The question in this case is whether a decedent’s estate is entitled to the decedent’s entire award of certain workers’ compensation benefits, or only that potion of the award that accrued before the worker died.
Generally speaking, a worker is entitled to workers’ compensation benefits if she is injured on the job. This case involves what is called a schedule loss of use (SLU) award. A worker is entitled to a SLU award when she injures a body part that is included on a schedule set out in the Workers’ Compensation Law. For each body part listed in the schedule, the schedule establishes a maximum number of weeks of benefits that a worker can receive. A worker’s benefit will be a portion of that maximum number of weeks depending on the percentage loss of use of the body part that resulted from the worker’s injury. Thus, for example, the schedule allows a maximum of 312 weeks of benefits for an injured arm. A worker whose injury resulted in a 25 percent loss of use of her arm would be entitled to 312 * 0.25, or 78 weeks of benefits. (The worker’s weekly benefit is based on her average wage.)

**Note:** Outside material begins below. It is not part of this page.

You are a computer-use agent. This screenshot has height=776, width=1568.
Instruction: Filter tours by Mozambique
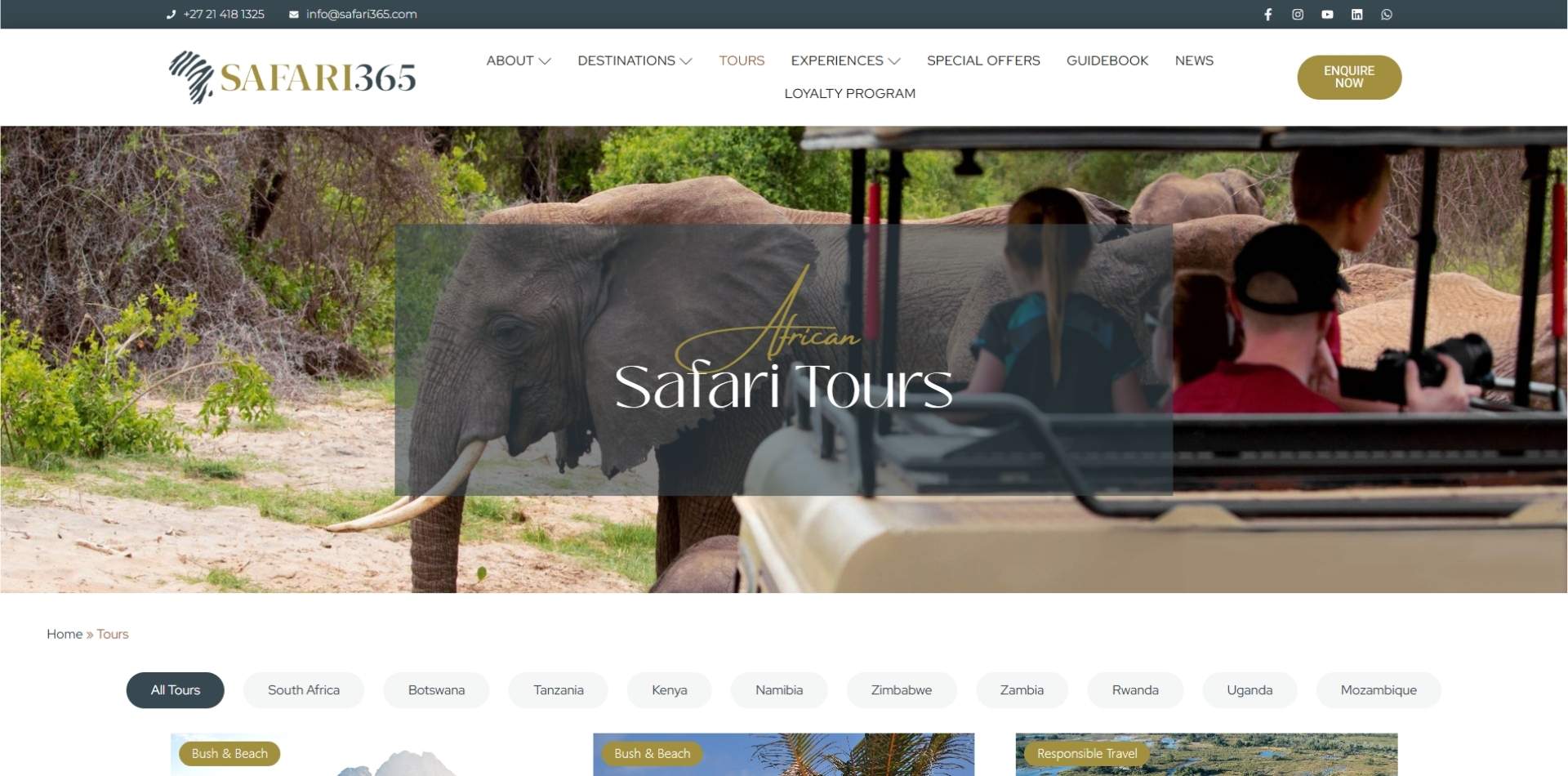tap(1379, 689)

This case involves the intersection of two rules governing the payment of SLU awards. First, under a 1953 decision from the Third Department–which handles almost every workers’ compensation appeal and thus sets many of the rules governing workers’ compensation benefits–if a worker is entitled to a SLU award but dies before all of the weeks she is entitled to receive are paid out, the worker’s estate is entitled to benefits only for the weeks that accrued and were payable before the worker’s death. See Matter of Healey v. Carroll, 282 App. Div. 969 (1953). Second, pursuant to a 2009 amendment to the Worker’s Compensation Law, a worker can request to have her entire SLU award paid out in a single lump-sum payment.
Here, the question is whether, for the purposes of determining whether a deceased worker’s estate is entitled to post-death SLU benefits, the 2009 amendment means that a SLU award accrues at the time the worker was injured or accrues in each week when the award becomes payable.

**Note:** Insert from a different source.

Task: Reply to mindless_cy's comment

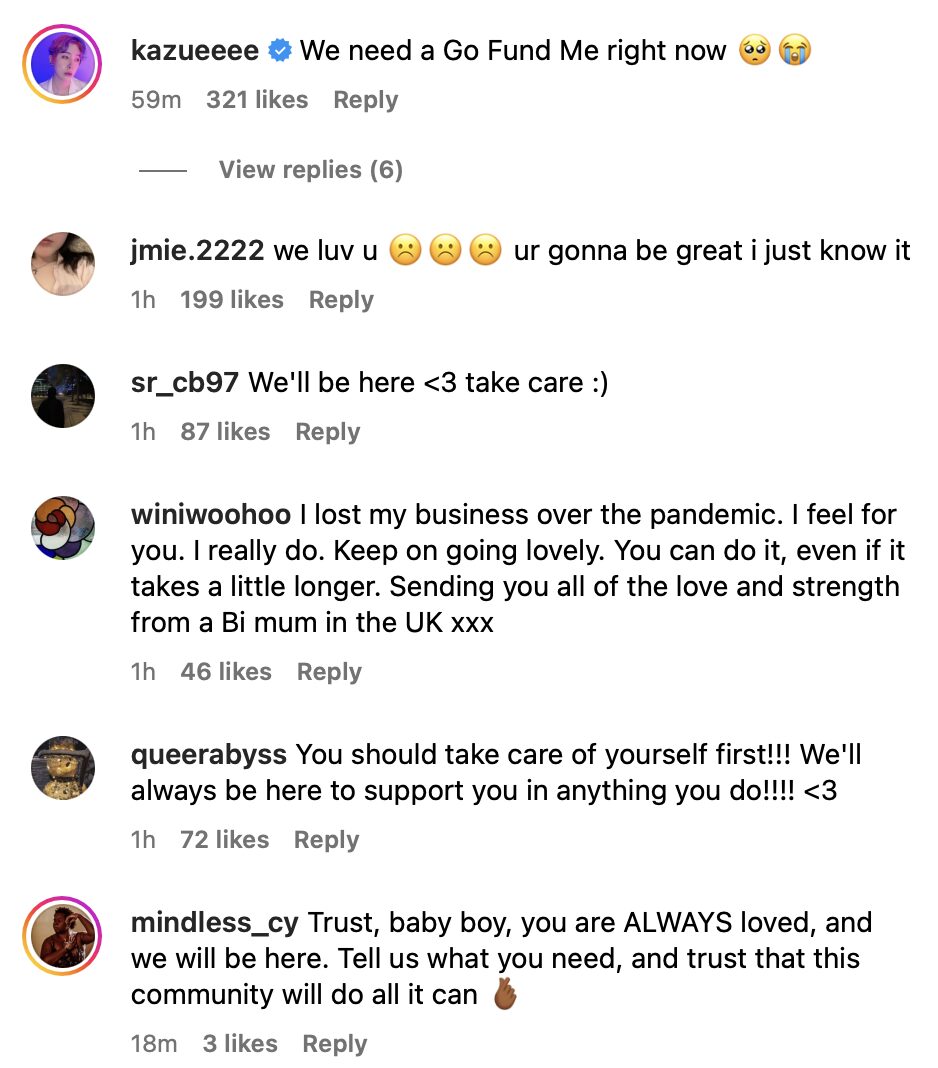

Petitioner was injured on the job and later died. He was posthumously granted a SLU award, and his estate sought to recover the award on the theory that, under the 2009 amendment, the entire award accrued on the date of the worker’s injury. But the Third Department rejected that argument, finding nothing in the history of the 2009 amendment suggesting that the Legislature intended to abrogate the general rule that a deceased worker’s estate is only entitled to SLU benefits that accrued and were payable prior to the worker’s death.
The Court of Appeals granted the estate leave to appeal.